Triviality is a second exception to the first- injury principle. Suppose A hits B and breaks B's glasses. Three years later a physician diagnoses a serious internal injury caused by the punch, but an injury that had no earlier manifestation. B's time to sue does not begin until the hidden injury is discovered. Courts generalize this as the principle that a claim does not accrue until the victim knows of an injury sufficiently serious to cause a reasonable person to seek legal redress. Goodhand v. United States, 40 F.3d 209, 212-13 (7th Cir. 1994) (observing that some states do have a triviality exception, but that it is part of federal law). Defamation and the need to hire costly accountants and attorneys to defend a million-dollar case cannot be called trivial, however; the sort of injuries the Leavells suffered through January 1994 lead many entirely reasonable people to sue. So the claim accrued no later than January 1994, and the two- year period of limitations was long gone when, on June 19, 1998, the Leavells finally got this suit under way.

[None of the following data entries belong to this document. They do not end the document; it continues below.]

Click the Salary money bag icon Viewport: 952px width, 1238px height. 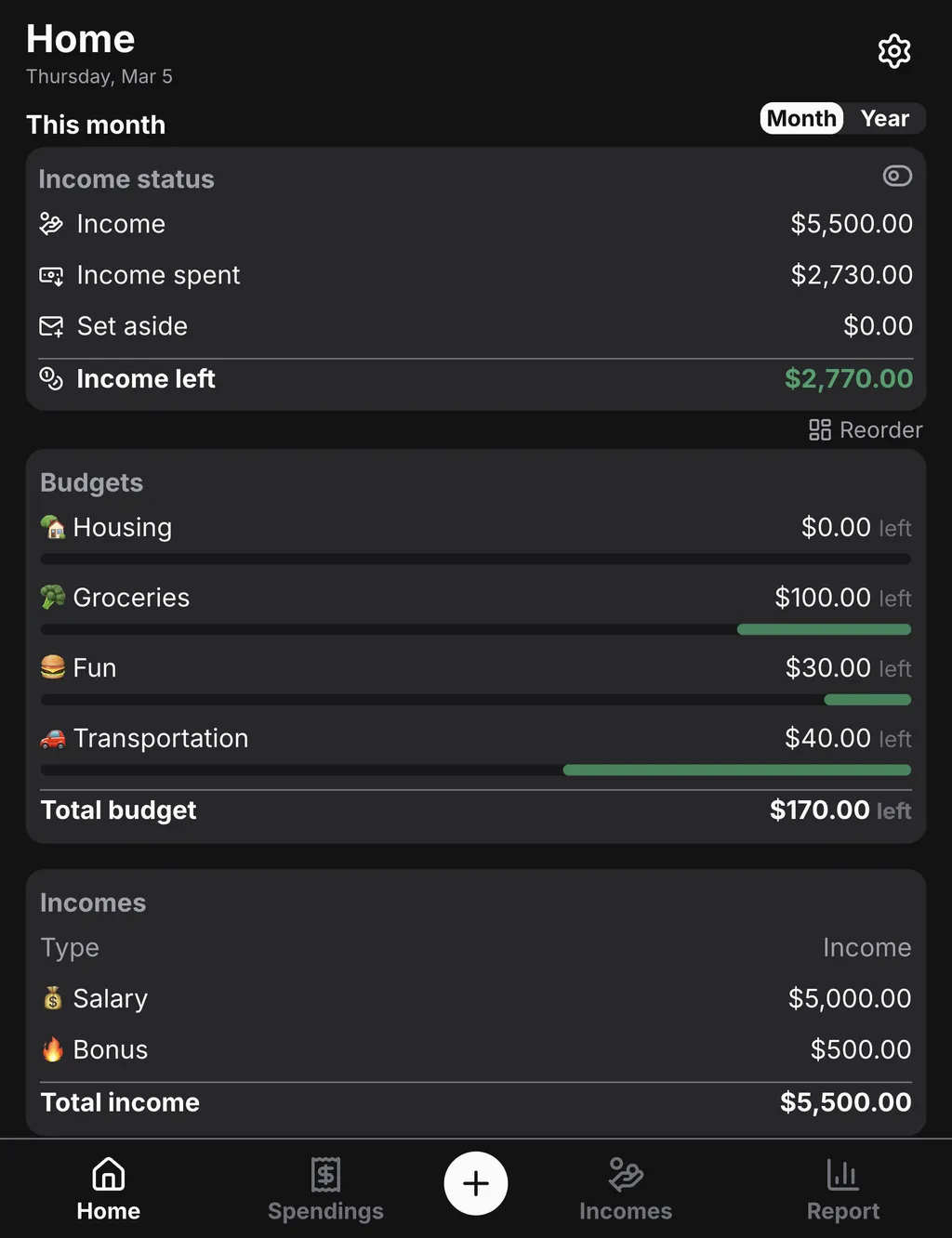pyautogui.click(x=53, y=998)
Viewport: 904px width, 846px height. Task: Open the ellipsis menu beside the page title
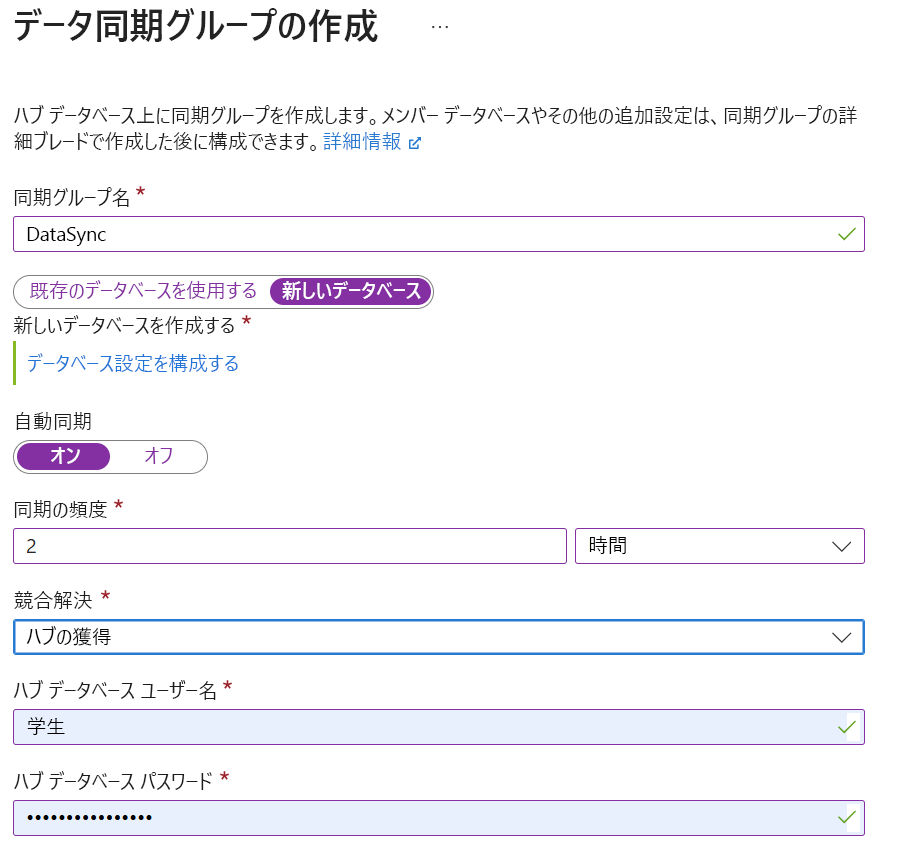click(440, 27)
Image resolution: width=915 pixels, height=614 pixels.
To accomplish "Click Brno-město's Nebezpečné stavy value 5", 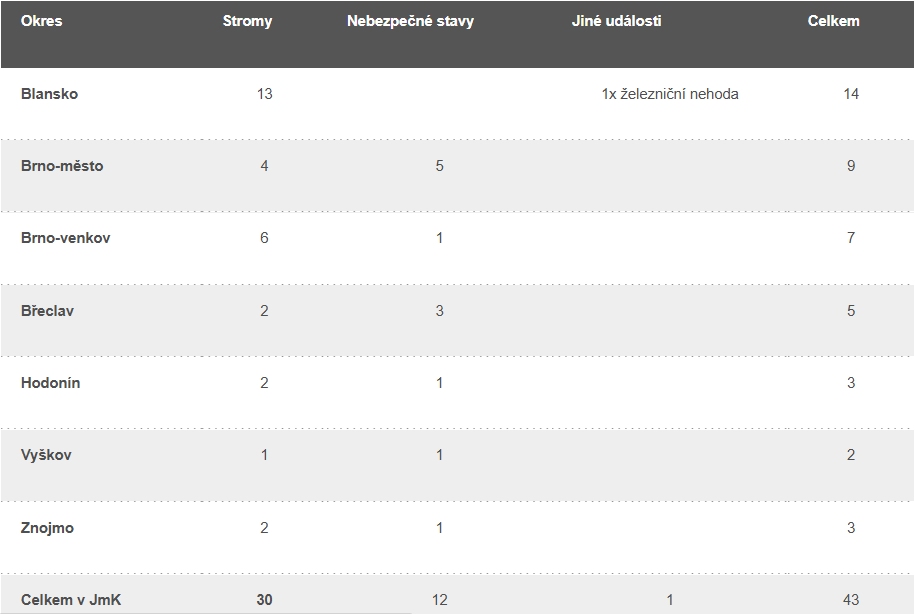I will click(x=439, y=166).
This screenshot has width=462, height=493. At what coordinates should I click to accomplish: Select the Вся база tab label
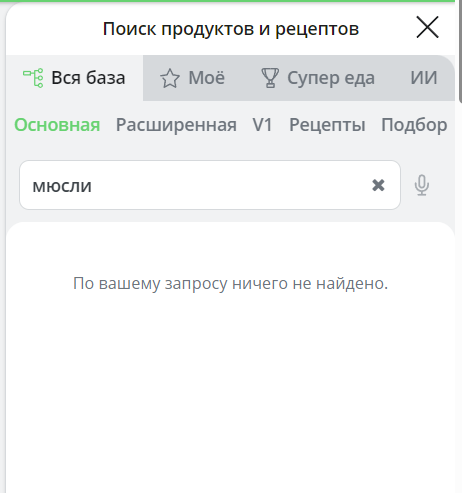(x=88, y=78)
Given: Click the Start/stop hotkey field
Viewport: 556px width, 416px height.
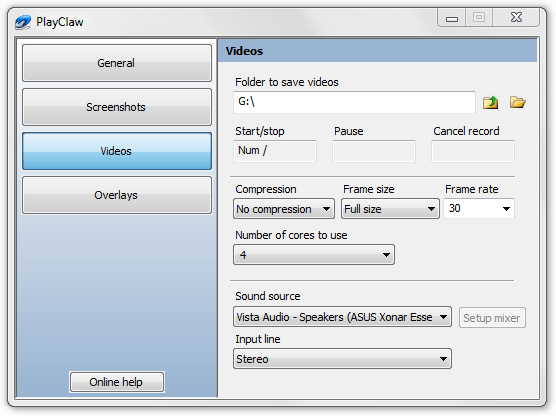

One last issue. The Leavells contend that equitable estoppel extends the time for suit because "the Internal Revenue Service agreed to conduct a completely new audit of Plaintiff's [sic] records" and did not renege on this offer until June 1998. That might be an interesting event if the Leavells were suing the Internal Revenue Service, but they are not. They want Kieffer, personally, to pay them a million dollars. They do not allege that Kieffer did anything to lull them into delaying a Bivens suit, so he can't be equitably estopped to plead the statute of limitations.